25/3/2017
Hello my darling, I am not sure what to say to you. I understand and feel your pain and distress but somehow we need to find a way to make it at least bearable for you. I can only tell you that from the bottom of my heart you are everything to me – I feel completely lost, bereft – and the only thing that will make it better is having you back here where I can see you, hold you and love you.
I do everything I can to feel close to you – I talk to you, I listen to your songs, read your emails, read your messages – all of them help but it seems like for such a short period of time. I am completely addicted to you – when a message comes through my pulse races, my heart leaps – it feels like a drug coursing through my body switching on the most intense emotions and feeling of love. It (the excitement) lasts for a while and then wanes as that gnawing visceral pain in my middle starts to grow again. The love carries on forever.

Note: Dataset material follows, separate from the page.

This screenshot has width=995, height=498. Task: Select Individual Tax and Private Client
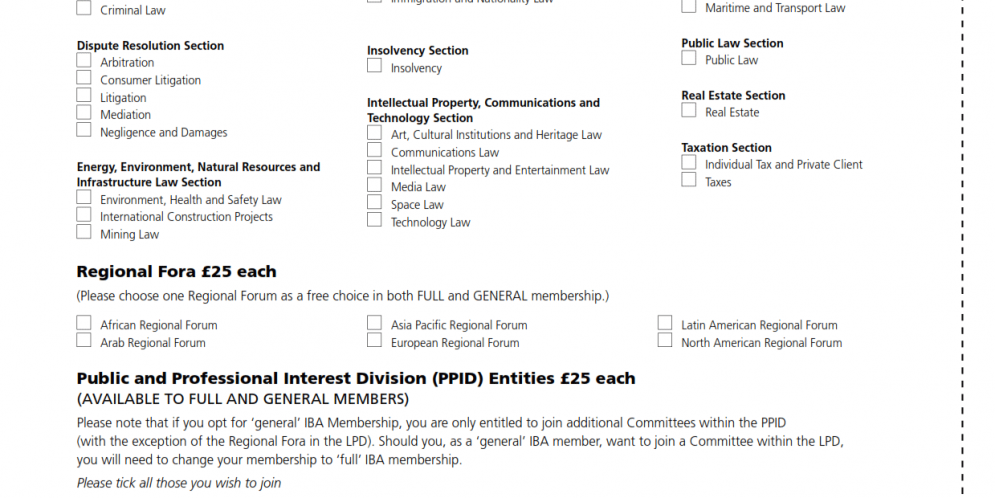[x=689, y=163]
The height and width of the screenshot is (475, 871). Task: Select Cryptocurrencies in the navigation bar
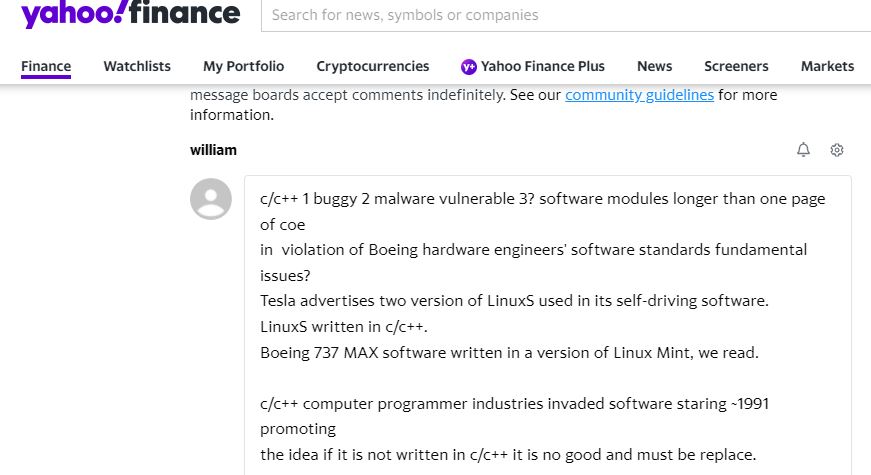(x=373, y=66)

For what it is worth, I can’t sleep either, not eating, don’t want to talk to anyone etc etc – I just and only want you. It sounds so very simple so why then is it so complicated….?
We do need to talk when you come back – we need to think about a path to the sunshine for both of us. I want to talk, it is not straightforward but it is doable. And please don’t think that talking equates with pressure – it doesn’t. So please, yes, let’s talk.
“Us” needs to grow more – these last few days have taught me that so very clearly. You are the most enchanting woman, beautiful in every way. As I said before I want you, here with me, walking holding hands side-by-side in the sunshine bound together by our love.
I love you my darling beautiful one x.